Don’t other children deserve to be happy? To be confident? To grow? To find their own Dina M. Mistri? To dance away with the wind and look at loving faces that look back with pride and joy? To whisper that I want to go to school here…
Twelve years ago Sami and the book group went about answering this question. Do children deserve no better than what they get in a government school?
They found that the problem is not money, there is enough available. It is not political will, despite our numerous short comings, good projects still get sanctioned. It is the psychological mindset that poor children deserve no better than what they get in a government school. A mindset that implies that they have a choice…

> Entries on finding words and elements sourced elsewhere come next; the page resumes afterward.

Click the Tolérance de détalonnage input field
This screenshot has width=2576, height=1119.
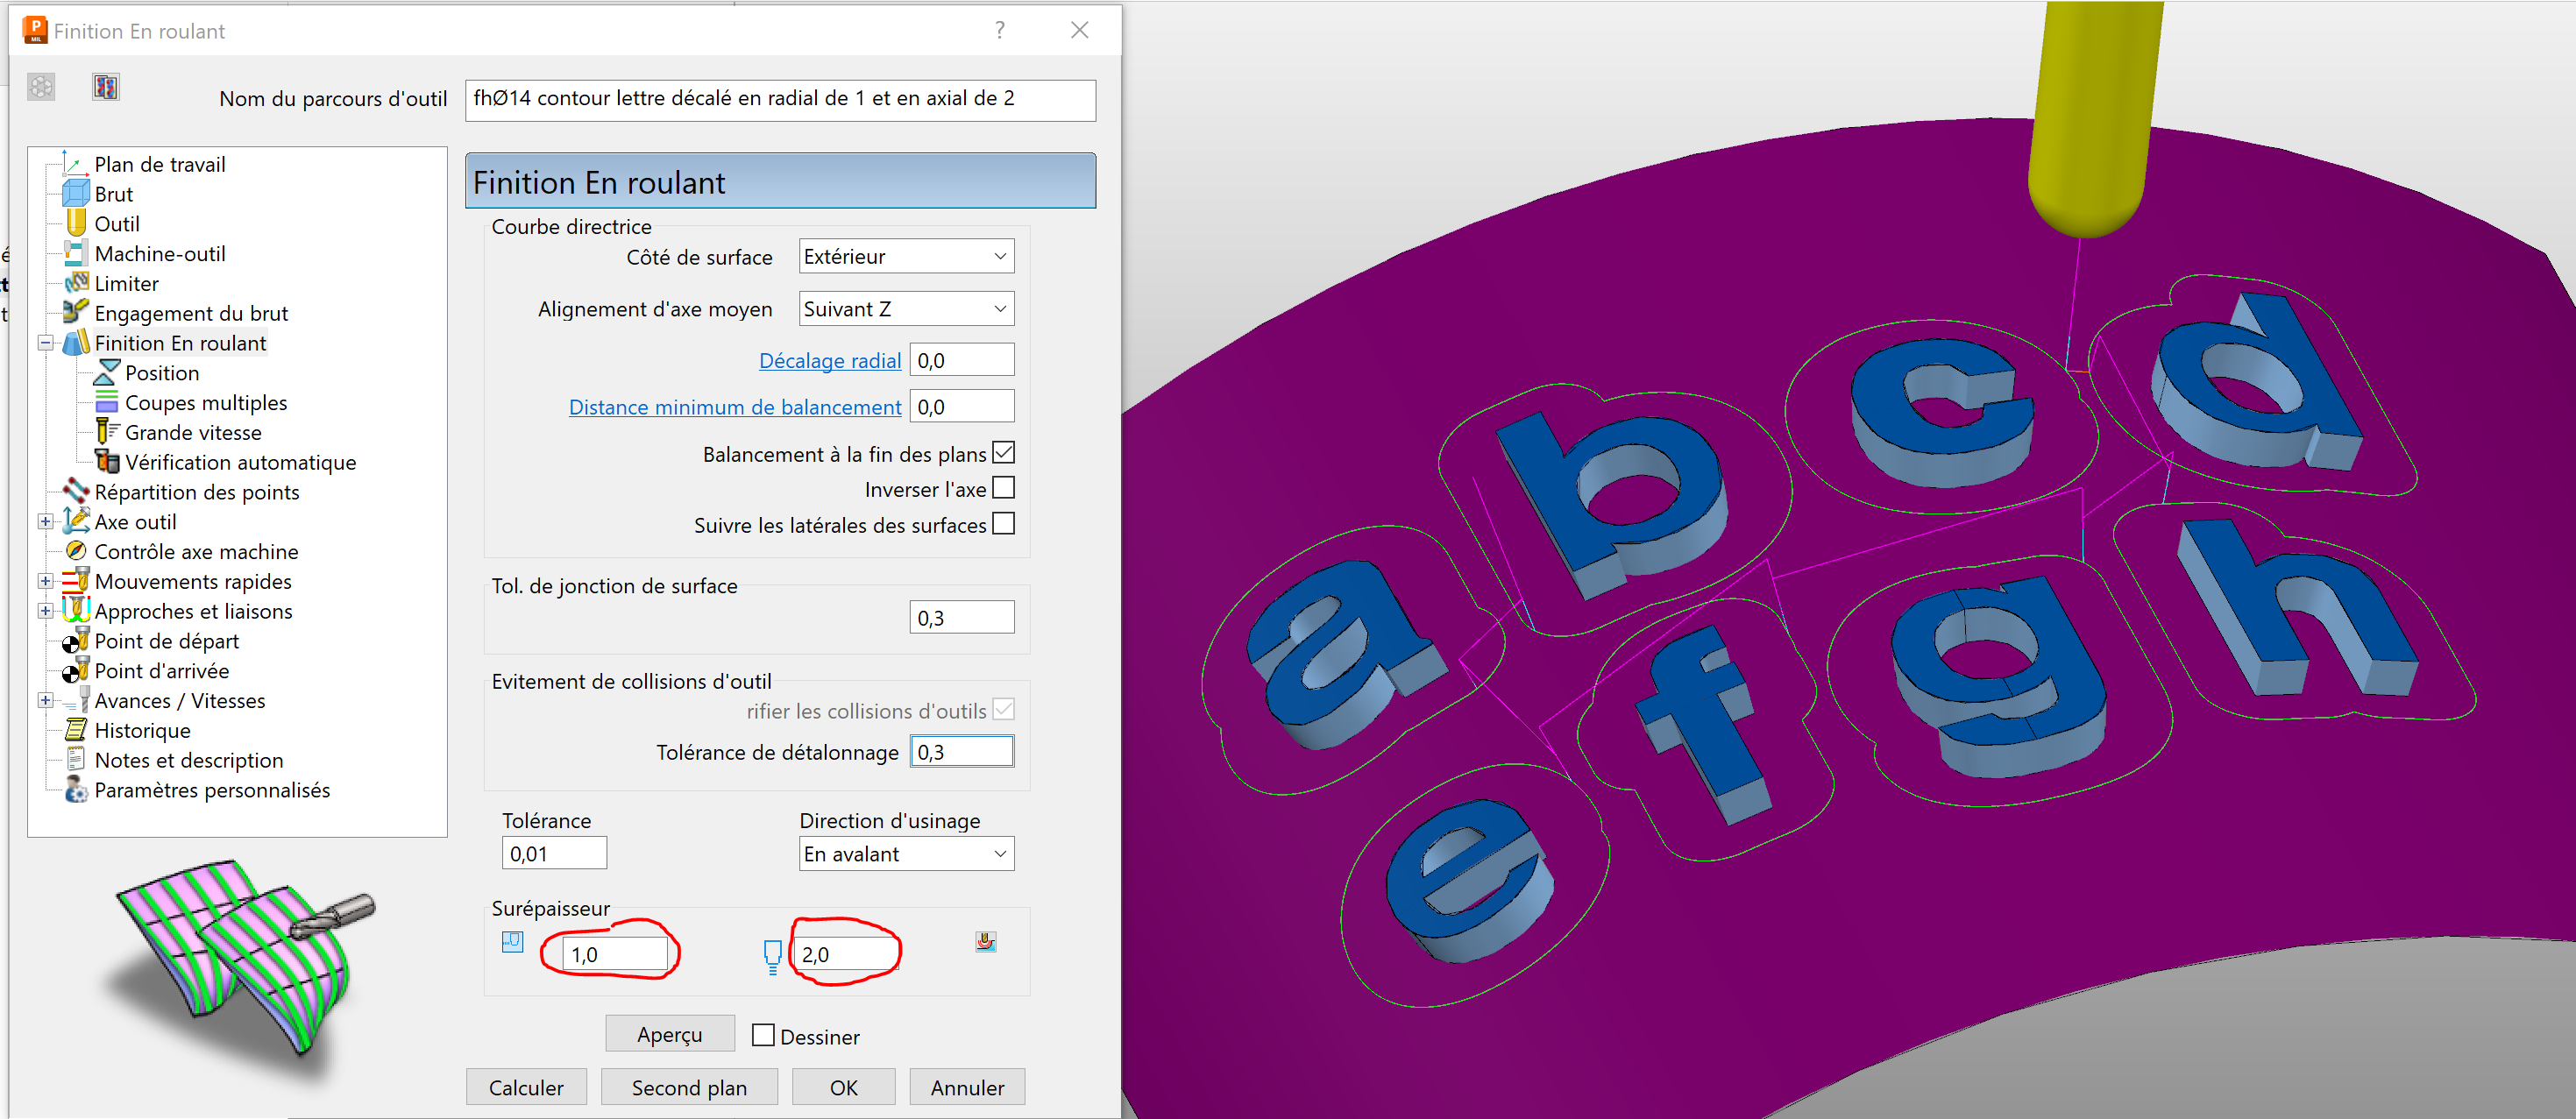961,751
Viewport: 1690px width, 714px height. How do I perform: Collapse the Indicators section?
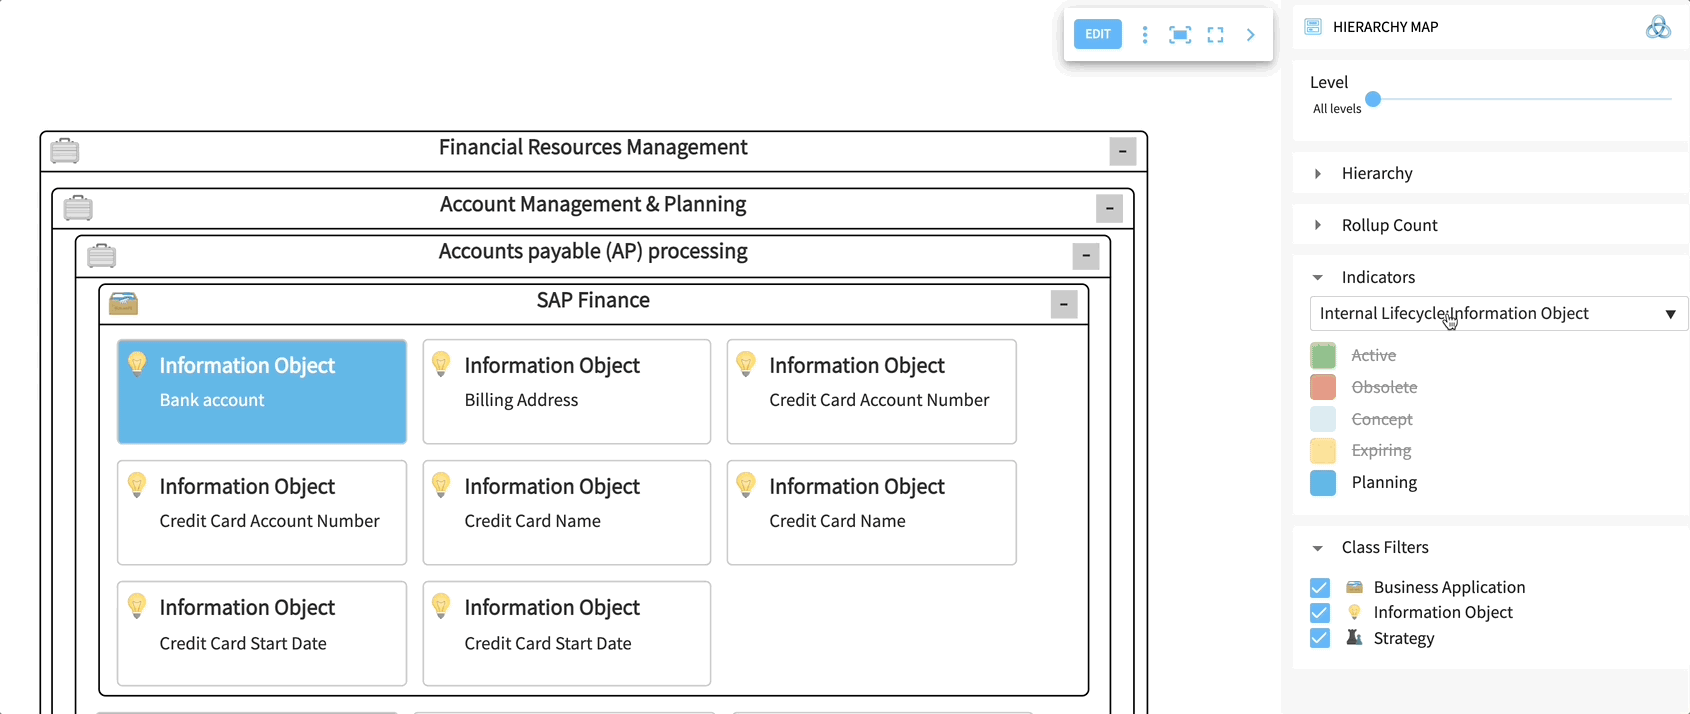point(1318,278)
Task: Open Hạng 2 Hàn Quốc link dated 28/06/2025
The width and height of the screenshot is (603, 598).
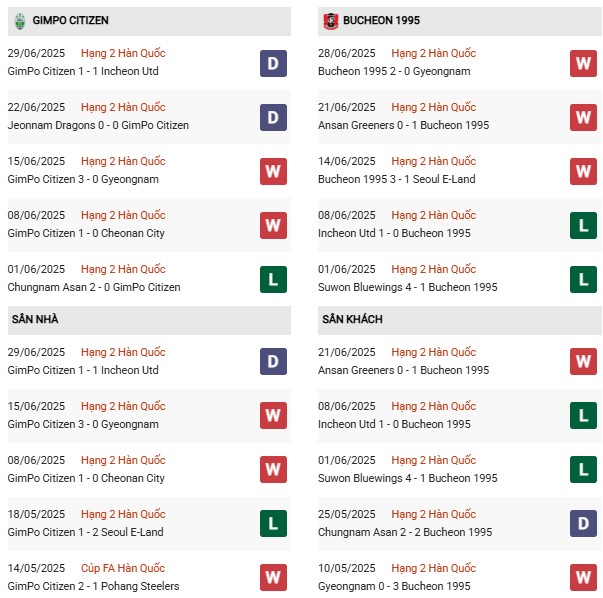Action: (x=433, y=53)
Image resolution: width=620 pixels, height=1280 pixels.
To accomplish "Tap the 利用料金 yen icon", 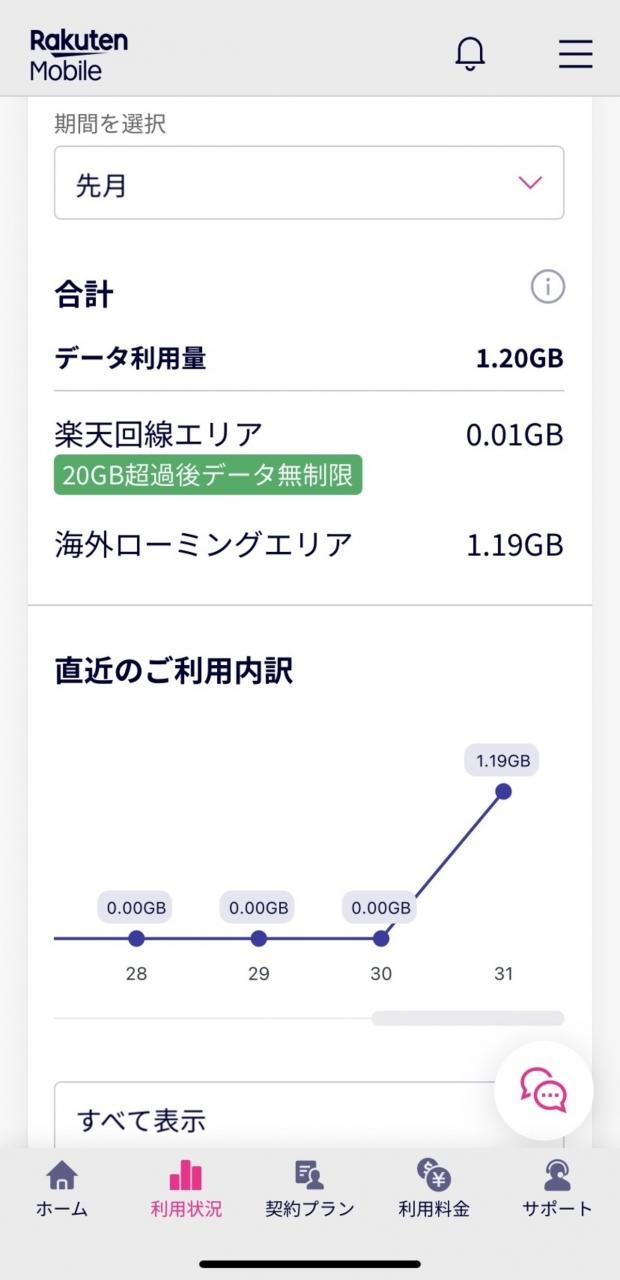I will pyautogui.click(x=433, y=1176).
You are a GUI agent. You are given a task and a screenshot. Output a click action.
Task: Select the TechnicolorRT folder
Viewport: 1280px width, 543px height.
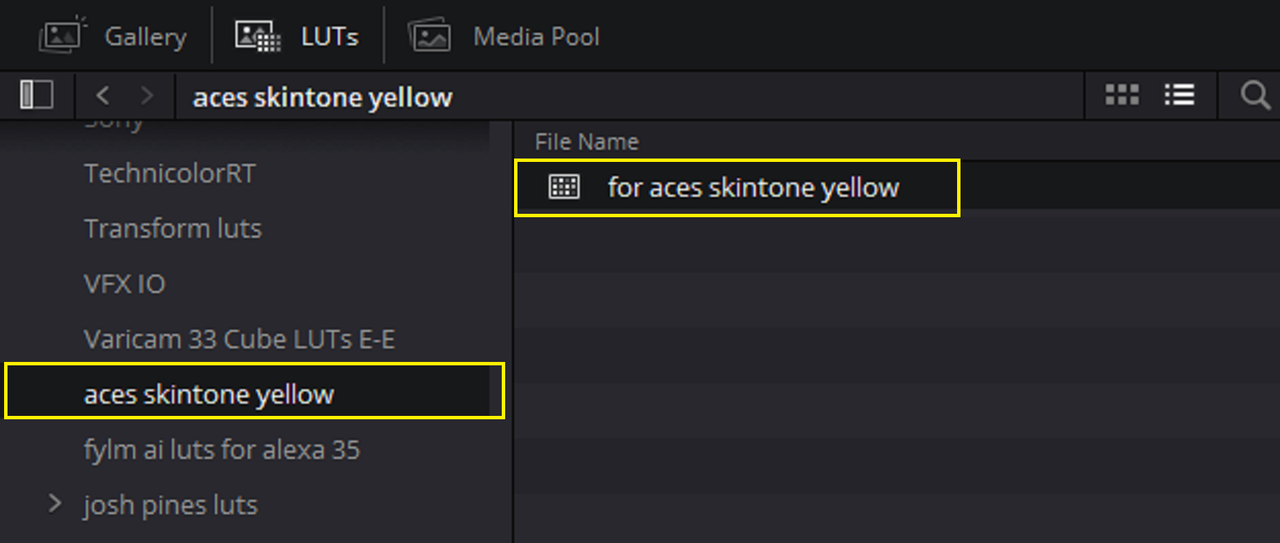[170, 173]
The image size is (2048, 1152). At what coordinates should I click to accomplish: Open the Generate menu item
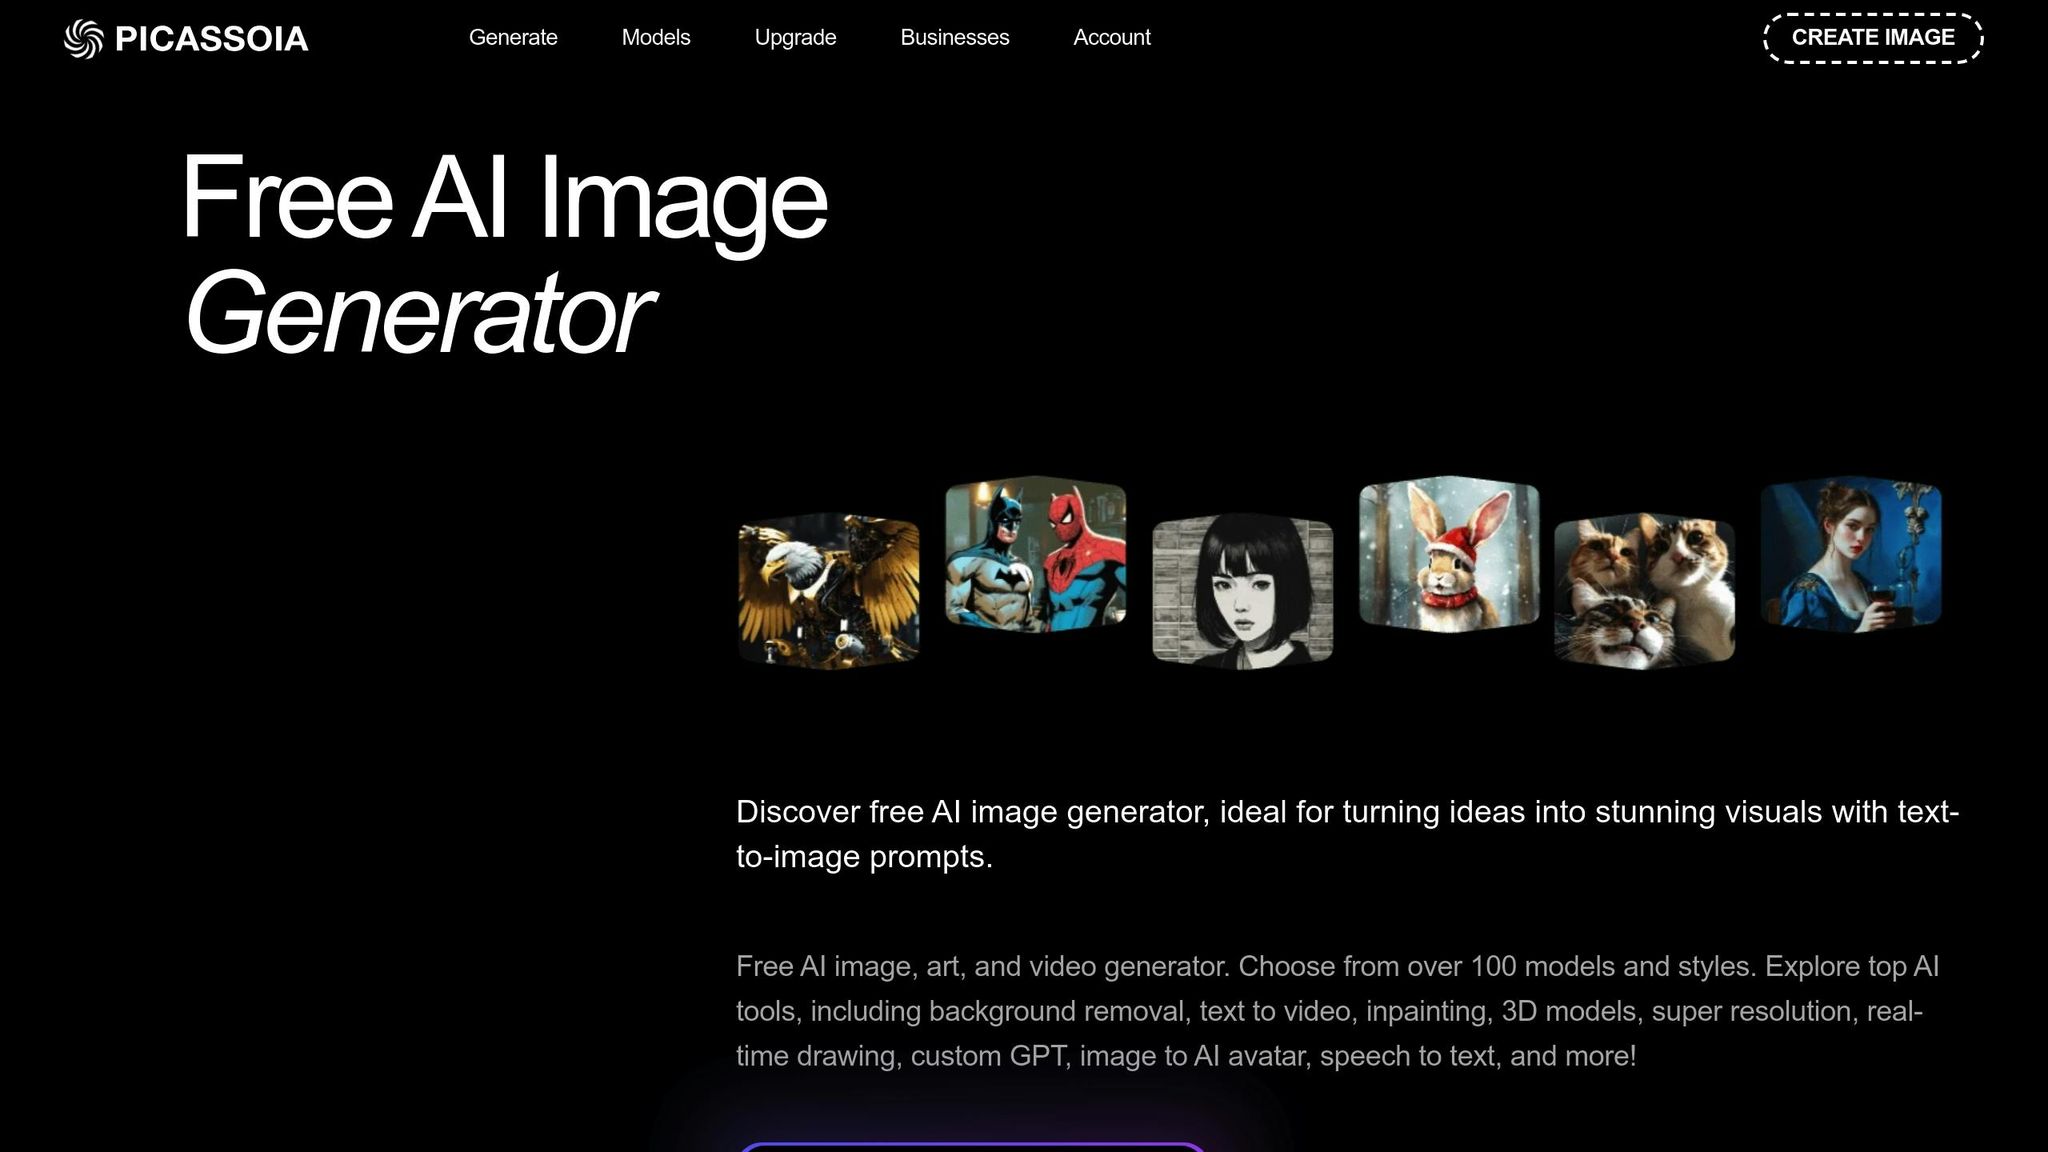513,38
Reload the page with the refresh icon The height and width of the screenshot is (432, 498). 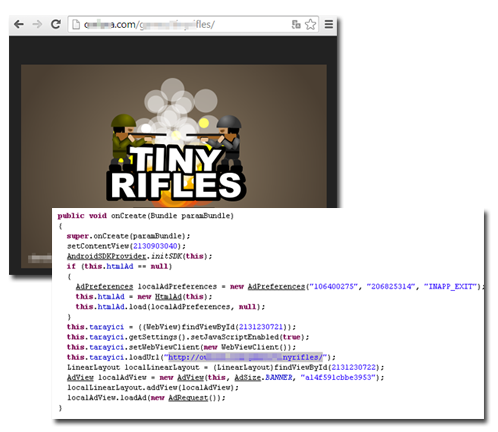56,24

To make a difference you need to begin with changing this mindset. In 1995 Sami started with a Government Girl primary school in Karachi to prove every one wrong. The idea was simple, take the CAS School model and implement it in a setting where no one would expect it to work or succeed. What did it involve?
- Reducing class size from 80 to 40
- Building new rooms to accommodate additional sections
- Getting rid of the cane or corporal punishment
- Introduction of new interactive subjects covering art, music and story telling
- Training teachers
- New books, stationary and art material provided free of cost
In 1999 the group added two more schools in Mirpur Sakro (District Thatta) to implement the same model outside of Karachi. In 2003 the process was repeated for a government elementary school in Rahim Yar Khan (Punjab). In each instance they found that the community of students, teachers and parents was more than willing to work with the program, that government teachers, with a little training and hand holding, could teach just as well.
Sami’s grand plan was to prove that with the right combination of vision, direction and support, the school system in this country can work – within its limited resources. It was meant as an acknowledgement that no NGO or donor agency can replace the government in delivering education to our young children. And the dialogue started with these four experiments will help set policy direction in education reform.